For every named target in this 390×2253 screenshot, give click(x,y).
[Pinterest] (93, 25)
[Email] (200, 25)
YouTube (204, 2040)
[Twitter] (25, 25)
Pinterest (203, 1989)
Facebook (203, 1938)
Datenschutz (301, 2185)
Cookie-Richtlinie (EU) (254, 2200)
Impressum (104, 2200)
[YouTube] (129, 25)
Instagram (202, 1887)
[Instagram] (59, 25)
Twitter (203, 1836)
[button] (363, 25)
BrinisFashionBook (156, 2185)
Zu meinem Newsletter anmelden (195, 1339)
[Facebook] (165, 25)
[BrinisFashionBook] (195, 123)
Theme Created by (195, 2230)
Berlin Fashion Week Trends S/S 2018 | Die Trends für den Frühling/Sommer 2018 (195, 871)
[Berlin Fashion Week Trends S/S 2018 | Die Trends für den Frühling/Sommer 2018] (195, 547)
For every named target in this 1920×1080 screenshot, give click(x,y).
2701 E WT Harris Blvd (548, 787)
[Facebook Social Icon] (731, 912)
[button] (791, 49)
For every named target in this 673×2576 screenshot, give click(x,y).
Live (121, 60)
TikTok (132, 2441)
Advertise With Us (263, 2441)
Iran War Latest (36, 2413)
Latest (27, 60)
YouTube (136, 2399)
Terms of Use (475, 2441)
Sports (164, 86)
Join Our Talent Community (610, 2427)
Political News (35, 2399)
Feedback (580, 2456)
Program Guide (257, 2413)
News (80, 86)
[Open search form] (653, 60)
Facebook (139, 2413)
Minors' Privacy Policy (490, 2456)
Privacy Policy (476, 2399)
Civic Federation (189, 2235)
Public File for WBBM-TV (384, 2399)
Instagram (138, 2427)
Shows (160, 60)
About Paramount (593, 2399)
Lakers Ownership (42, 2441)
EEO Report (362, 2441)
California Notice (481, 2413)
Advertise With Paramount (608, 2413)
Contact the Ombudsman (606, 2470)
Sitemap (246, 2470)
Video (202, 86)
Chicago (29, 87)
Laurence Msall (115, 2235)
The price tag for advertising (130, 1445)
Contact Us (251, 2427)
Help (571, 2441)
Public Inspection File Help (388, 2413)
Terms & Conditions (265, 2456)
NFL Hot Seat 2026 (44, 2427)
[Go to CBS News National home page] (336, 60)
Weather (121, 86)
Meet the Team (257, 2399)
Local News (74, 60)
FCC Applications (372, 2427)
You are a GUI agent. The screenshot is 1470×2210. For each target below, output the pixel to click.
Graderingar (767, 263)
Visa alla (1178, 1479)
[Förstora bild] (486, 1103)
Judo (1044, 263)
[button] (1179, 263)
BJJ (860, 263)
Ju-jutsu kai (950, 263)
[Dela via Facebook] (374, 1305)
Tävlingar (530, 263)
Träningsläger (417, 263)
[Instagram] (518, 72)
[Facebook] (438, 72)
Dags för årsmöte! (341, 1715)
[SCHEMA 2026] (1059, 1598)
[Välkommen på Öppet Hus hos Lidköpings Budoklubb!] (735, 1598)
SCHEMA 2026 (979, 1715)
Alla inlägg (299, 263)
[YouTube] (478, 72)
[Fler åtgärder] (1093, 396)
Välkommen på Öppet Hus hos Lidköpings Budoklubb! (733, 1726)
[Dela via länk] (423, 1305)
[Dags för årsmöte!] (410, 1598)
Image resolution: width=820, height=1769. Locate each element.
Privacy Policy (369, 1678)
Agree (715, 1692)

══════════

■ **Exercise**: Each line from the top of the entries above through the line containing "Chicago (29, 87)" must be transcribed exactly, and no other line may appear.

■ **Result of the task**:
For every named target in this 390×2253 screenshot, give click(x,y).
[Pinterest] (93, 25)
[Email] (200, 25)
YouTube (204, 2040)
[Twitter] (25, 25)
Pinterest (203, 1989)
Facebook (203, 1938)
Datenschutz (301, 2185)
Cookie-Richtlinie (EU) (254, 2200)
Impressum (104, 2200)
[YouTube] (129, 25)
Instagram (202, 1887)
[Instagram] (59, 25)
Twitter (203, 1836)
[button] (363, 25)
BrinisFashionBook (156, 2185)
Zu meinem Newsletter anmelden (195, 1339)
[Facebook] (165, 25)
[BrinisFashionBook] (195, 123)
Theme Created by (195, 2230)
Berlin Fashion Week Trends S/S 2018 | Die Trends für den Frühling/Sommer 2018 (195, 871)
[Berlin Fashion Week Trends S/S 2018 | Die Trends für den Frühling/Sommer 2018] (195, 547)
For every named target in this 1920×1080 screenshot, give click(x,y).
2701 E WT Harris Blvd (548, 787)
[Facebook Social Icon] (731, 912)
[button] (791, 49)
For every named target in this 673×2576 screenshot, give click(x,y).
Live (121, 60)
TikTok (132, 2441)
Advertise With Us (263, 2441)
Iran War Latest (36, 2413)
Latest (27, 60)
YouTube (136, 2399)
Terms of Use (475, 2441)
Sports (164, 86)
Join Our Talent Community (610, 2427)
Political News (35, 2399)
Feedback (580, 2456)
Program Guide (257, 2413)
News (80, 86)
[Open search form] (653, 60)
Facebook (139, 2413)
Minors' Privacy Policy (490, 2456)
Privacy Policy (476, 2399)
Civic Federation (189, 2235)
Public File for WBBM-TV (384, 2399)
Instagram (138, 2427)
Shows (160, 60)
About Paramount (593, 2399)
Lakers Ownership (42, 2441)
EEO Report (362, 2441)
California Notice (481, 2413)
Advertise With Paramount (608, 2413)
Contact the Ombudsman (606, 2470)
Sitemap (246, 2470)
Video (202, 86)
Chicago (29, 87)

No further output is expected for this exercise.